To help the El Cajon Police Department in a pilot project to maximize the effectiveness of existing police department staff, the city’s smart initiative El Cajon 2.O is requesting Request for Innovation. Its interest is ways to utilize artificial intelligence, drones, sensors, other new technology to improve the police department’s efficiency in its ability to respond to calls, be alerted when crime is suspected in a public space, or to aid in the investigation of reported crimes.
IT Director Sara Diaz said that the Request for Innovation is part of the city’s process for community, vendor, and stakeholder involvement in its Smart City process and in this case, it is focusing on public safety, ideas that will make the police more efficient, or make the community feel safer.
“City employees may know what they need but there are also people in the community that may have great ideas for new ways that we might accomplish our strategic goals,” she said. “We are putting out this request. Anyone can participate and give us ideas that we can explore as a city, to see if they can implement.”
Diaz said it is like a Request for Proposal for ideas, just a little less formal, and that the objective is to collect ideas, present them before a committee and see if any resonate or that are implementable.
“The idea is to go from this step to then finding solutions to see if we can pilot them or try them out for a short period of time and see if they really make an impact,” she said. “If so, then we start figuring out how to budget and pay for these things long term.”
Diaz said the idea with the Smart City is to cast a “wider net for ideas.”
“There may be ideas that we may not have thought of,” said Diaz. “That does not mean that they are not valid or not implementable. Those ideas could come from someone in the community who may know how someone is tackling the same problem in another part of the country, or another part of the world. It could be a vendor that has a new product that we have not heard about. All of these are opportunities for us to expand our horizon and think about how we protect the public.”

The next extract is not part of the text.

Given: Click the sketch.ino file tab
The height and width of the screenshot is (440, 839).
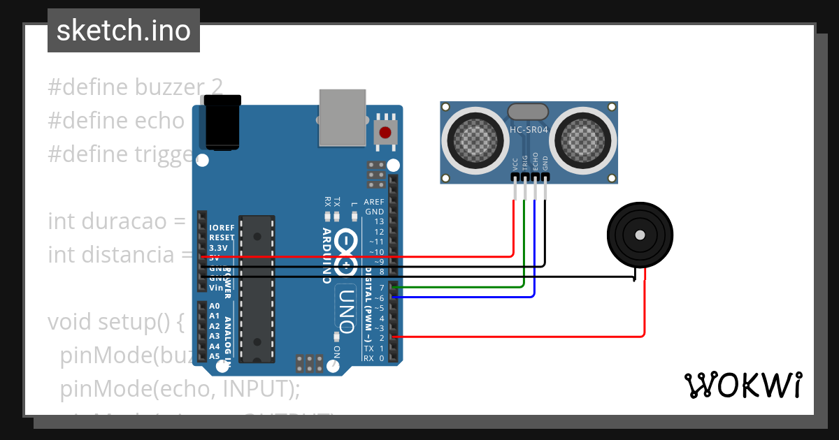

Diaz, who designed the system, said it is a new way to get ideas in, and she likes the ideas of pilots.
“In city procurement things can get quite expensive,” she said. “And, you do not even know if it is going to work in the end. What we are doing by casting the net wide and starting small pilot projects is double checking that a system does everything that is says it is going to do, and everything that we need it to do before we make those big investments. I think it is a way to be smarter with the limited funds that we have as a city.”